The Federal Government has approved the payment of N185 billion in long-standing debts owed to natural gas producers, in a move aimed at revitalising the gas sector and improving electricity generation across the country.
The intervention, authorised by President Bola Tinubu and endorsed on Wednesday by the National Economic Council (NEC) chaired by Vice-President Kashim Shettima, is regarded as one of the most significant financial commitments to Nigeria’s energy sector in recent years.
In a statement on Thursday, the Minister of State for Petroleum Resources (Gas), Dr Ekperikpe Ekpo, said the settlement of the debts would deliver wide-ranging benefits, beginning with the restoration of investor confidence in Nigeria’s gas value chain.
He explained that the N185 billion arrears—accrued over years from unmet gas supply obligations—had weakened producers’ cash flow, slowed operations, and discouraged exploration and new investments.

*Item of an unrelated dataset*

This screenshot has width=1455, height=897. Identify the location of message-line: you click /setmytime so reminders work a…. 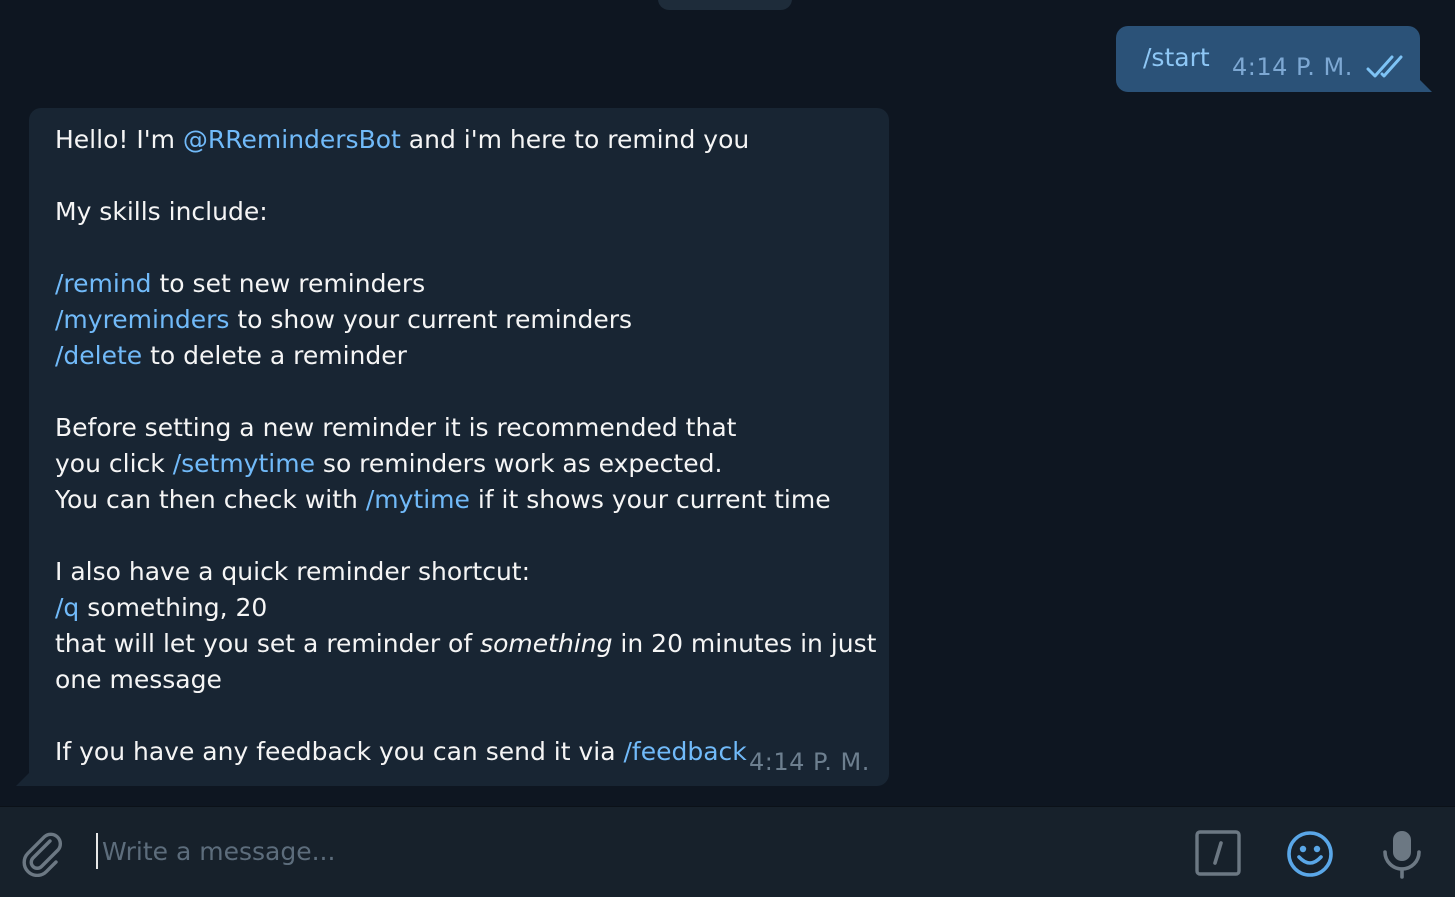
(465, 464).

The backlog, he noted, also reduced gas supply to power plants, exacerbating electricity shortages nationwide.
The approved settlement will be executed through a royalty-offset mechanism designed to reassure domestic and international suppliers who have repeatedly expressed concerns over the government’s indebtedness.

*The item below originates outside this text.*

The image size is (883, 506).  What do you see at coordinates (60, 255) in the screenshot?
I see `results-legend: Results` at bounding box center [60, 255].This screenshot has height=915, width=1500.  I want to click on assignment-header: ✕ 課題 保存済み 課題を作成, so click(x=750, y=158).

Describing the approval as a “decisive step towards revitalising Nigeria’s gas sector and strengthening its power-generation capacity,” Ekpo said the intervention aligns with the Decade of Gas initiative, which targets more than 12 billion cubic feet per day (bcf/d) of gas supply by 2030.
“Settling the debts is crucial to rebuilding trust between the government and gas producers, many of whom have withheld or slowed new investments due to uncertainty over payments,” he said.
He added that improved financial stability in the sector would accelerate upstream activity, boost exploration and production, and ultimately increase Nigeria’s overall gas output.
According to him, enhanced gas supply will support power generation, easing the chronic electricity shortages that continue to hinder households and businesses across the country. The anticipated improvements, he noted, should stimulate broader economic growth, given the central role of reliable energy in industrialisation, job creation, and competitiveness.
Ekpo also emphasised that strengthened fiscal discipline and greater transparency would help attract new investments from local and foreign stakeholders.
Tinubu administration showing commitment, says Decade of Gas Secretariat
The Coordinating Director of the Decade of Gas Secretariat, Mr Ed Ubong, welcomed the approval, saying it demonstrated the administration’s resolve to address structural weaknesses in the gas-to-power value chain.
“This decision underlines the Federal Government’s determination to clear legacy liabilities and gives gas producers the confidence that supplies to power generation will be honoured,” Ubong said. “It could unlock stalled projects, revive investor interest, and rebuild momentum behind Nigeria’s transition to a gas-driven economy.”
Background
The approval comes as the Federal Government finalises implementation frameworks for a N4 trillion government-backed bond to settle verified arrears owed to power Generation Companies (GenCos) and gas suppliers.
In 2024, the Managing Director of the Shell Petroleum Development Company of Nigeria (SPDC), Osagie Okunbor, disclosed that gas producers were grappling with outstanding payments totalling $1.3 billion.
In December 2024, Nairametrics reported that the Nigerian Midstream and Downstream Petroleum Regulatory Authority (NMDPRA) had directed gas producers to suspend supply to indebted GenCos following the accumulation of more than N2 trillion in debts owed by the Federal Government and various power generation companies.
The latest intervention is expected to ease tensions in the sector and provide a pathway towards more reliable electricity supply for Nigerians.